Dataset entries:
++++++++
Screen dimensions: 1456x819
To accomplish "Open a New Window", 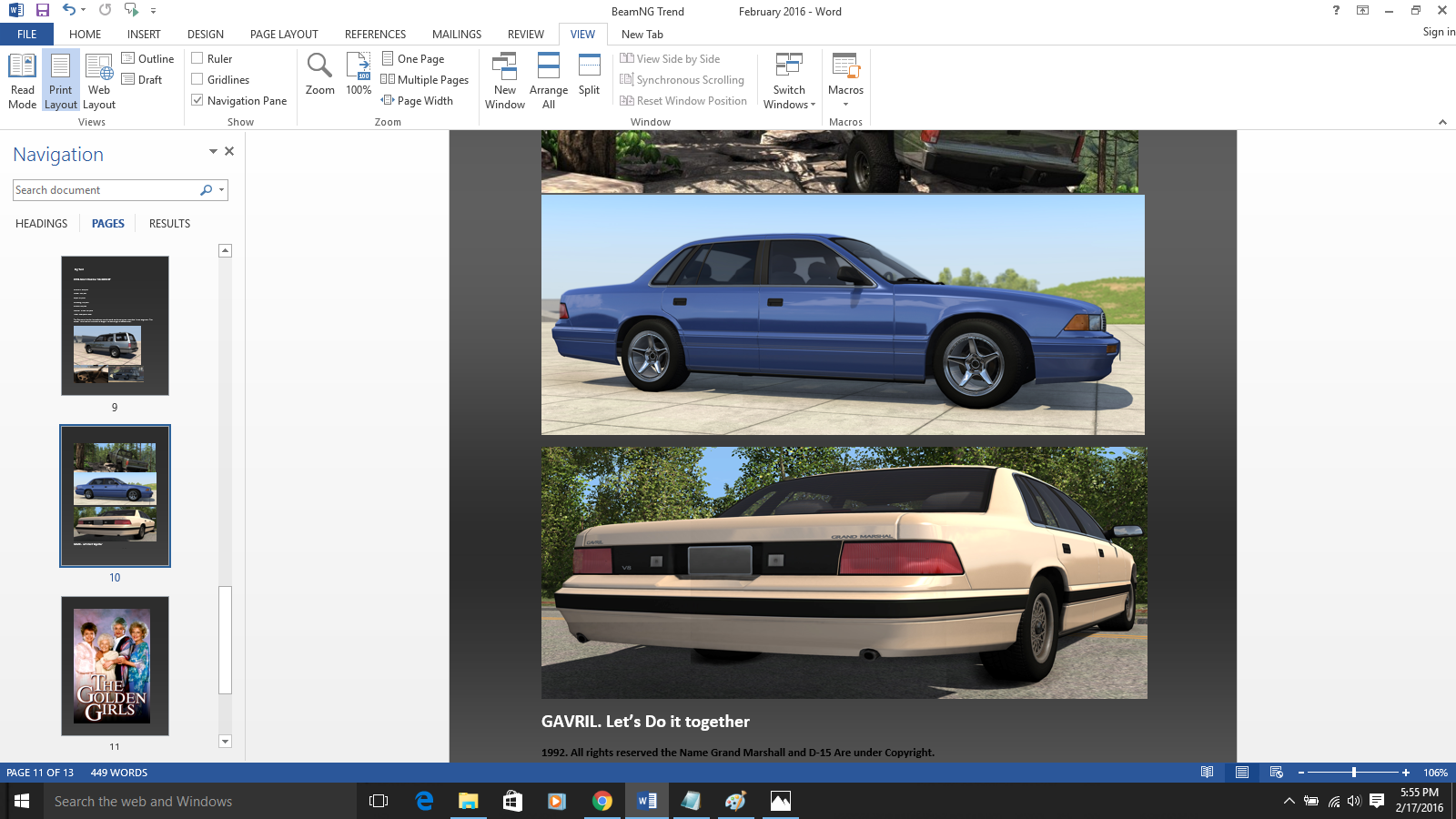I will 504,81.
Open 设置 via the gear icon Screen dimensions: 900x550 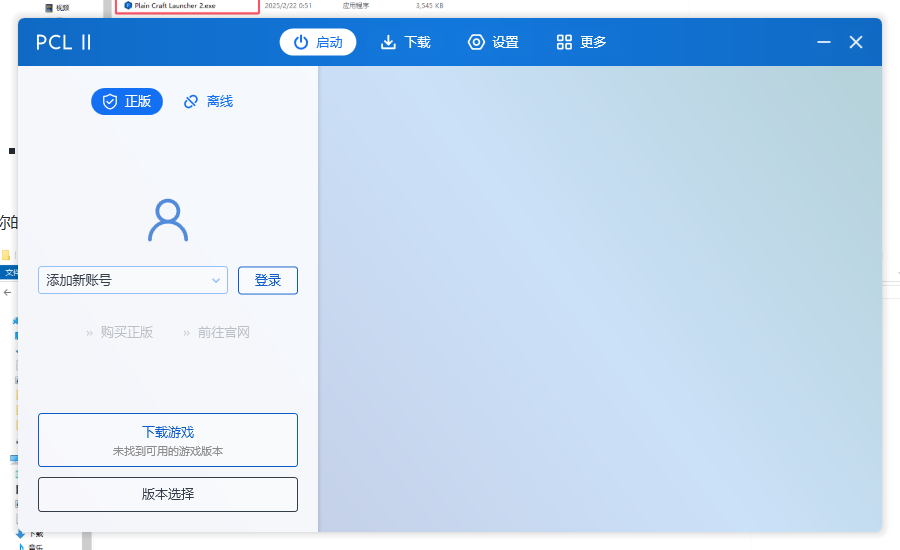[476, 42]
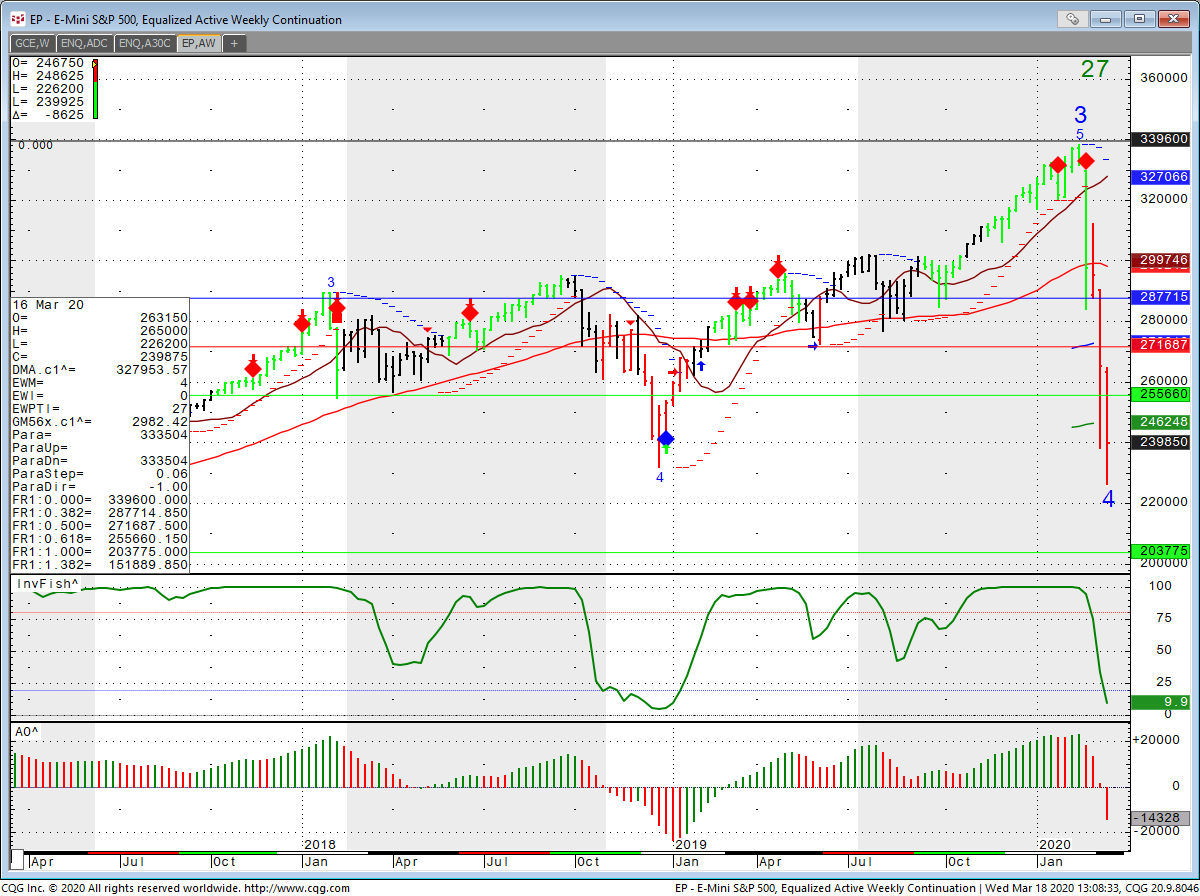This screenshot has width=1200, height=896.
Task: Click the chart link icon in title bar
Action: click(1072, 19)
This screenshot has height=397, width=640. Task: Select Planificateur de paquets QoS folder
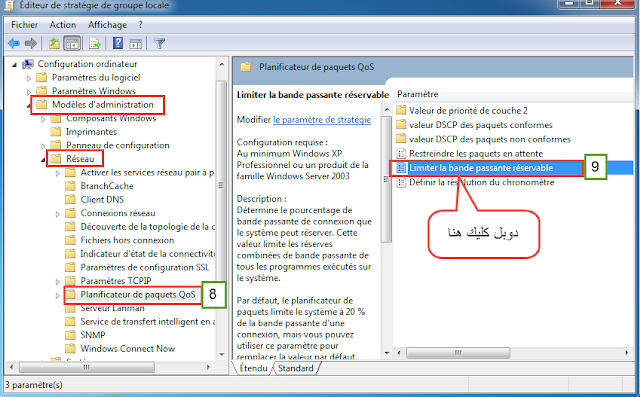(x=138, y=295)
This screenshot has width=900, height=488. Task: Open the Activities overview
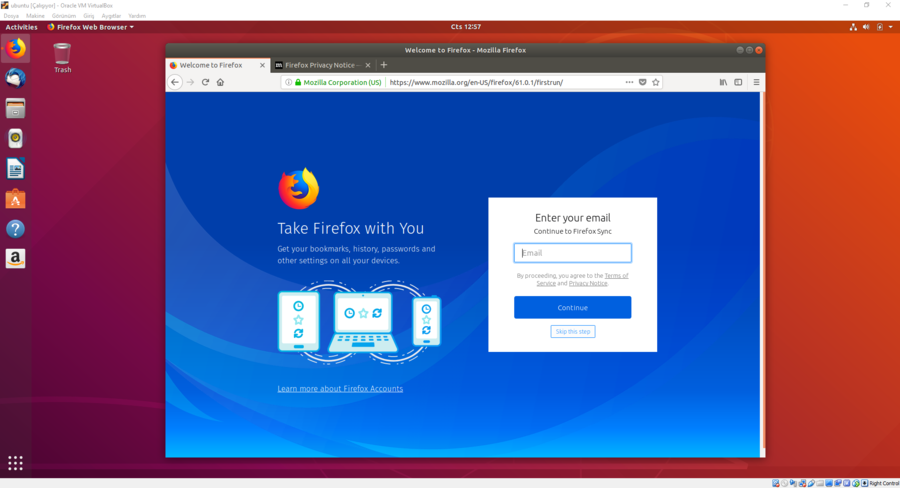(21, 27)
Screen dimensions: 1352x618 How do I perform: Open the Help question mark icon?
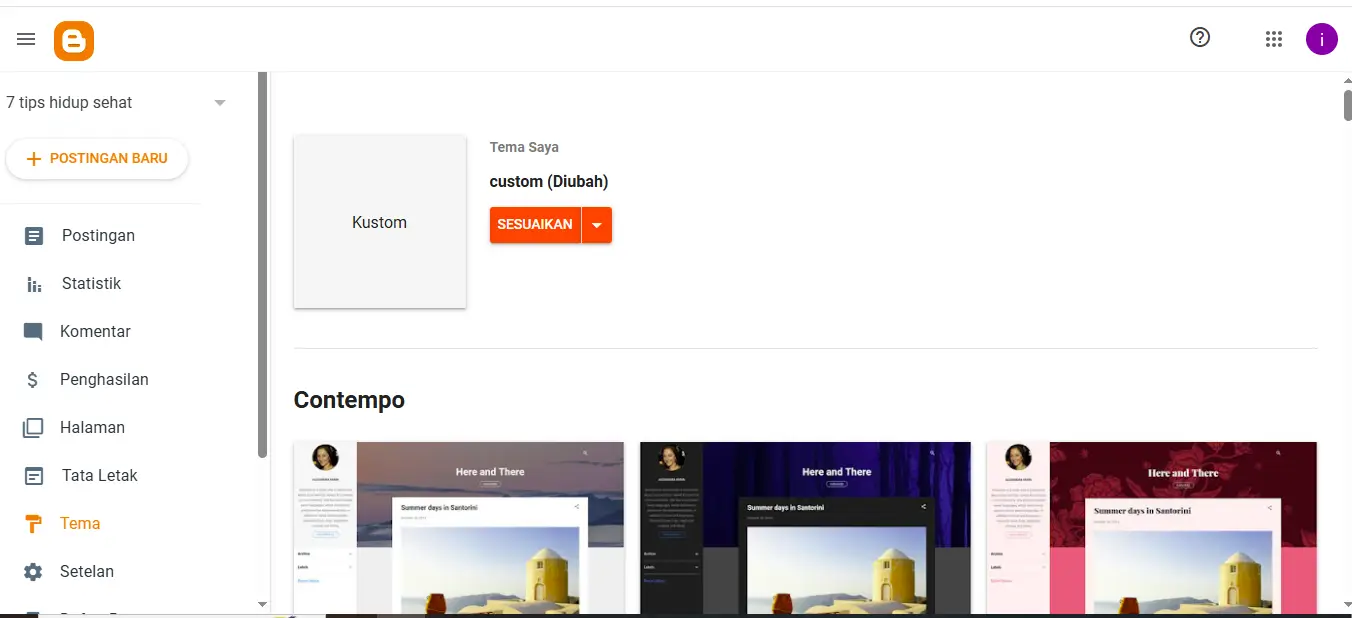pyautogui.click(x=1200, y=38)
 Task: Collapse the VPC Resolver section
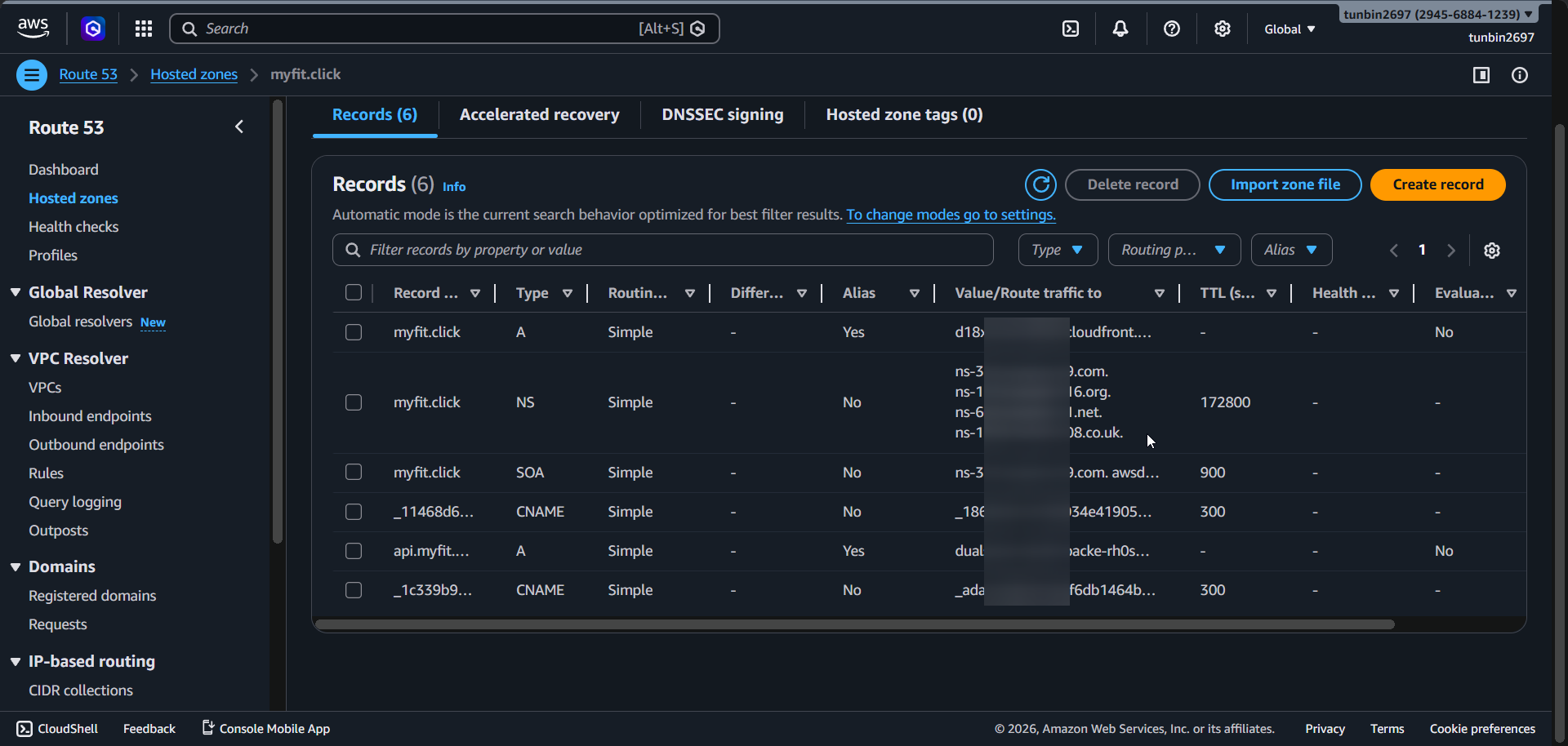(16, 358)
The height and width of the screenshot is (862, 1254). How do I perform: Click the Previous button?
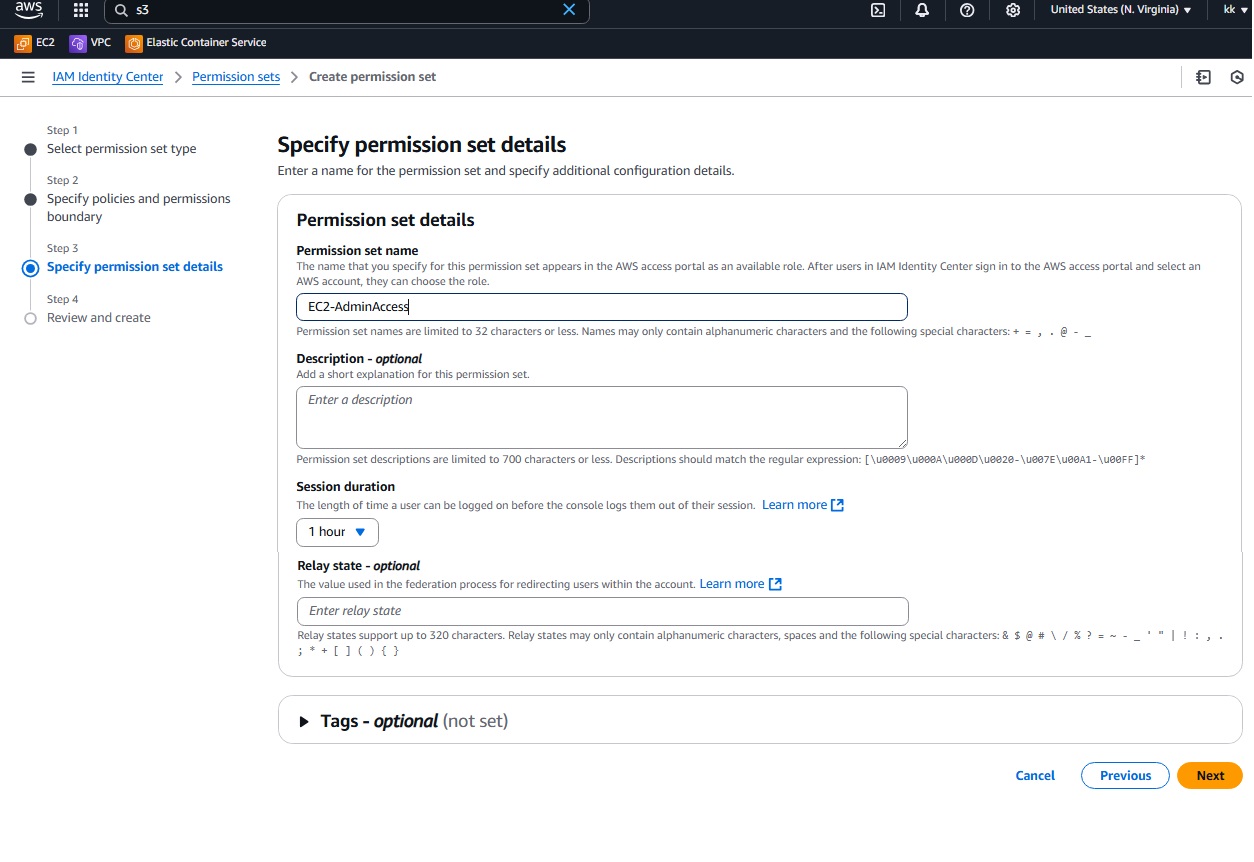click(1125, 776)
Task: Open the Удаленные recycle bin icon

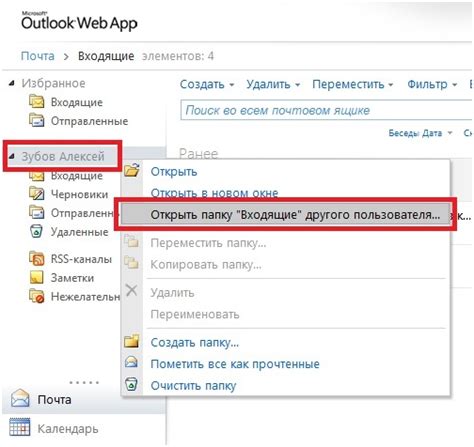Action: 36,231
++++++++
INSTRUCTIONS TO FOLLOW:
Reproduce nothing but the lines that run from the line containing "This screenshot has width=900, height=488." through the last line of the records, inclusive. Omit the pictures.

TASK RESPONSE:
This screenshot has width=900, height=488. Task: Open the Activities overview
(21, 27)
Screen dimensions: 1352x618 How do I perform: Open the Help question mark icon?
pyautogui.click(x=1200, y=38)
 Task: Collapse the VPC Resolver section
(16, 358)
The height and width of the screenshot is (862, 1254). How do I perform: Click the Previous button?
click(1125, 776)
Task: Open the Удаленные recycle bin icon

Action: 36,231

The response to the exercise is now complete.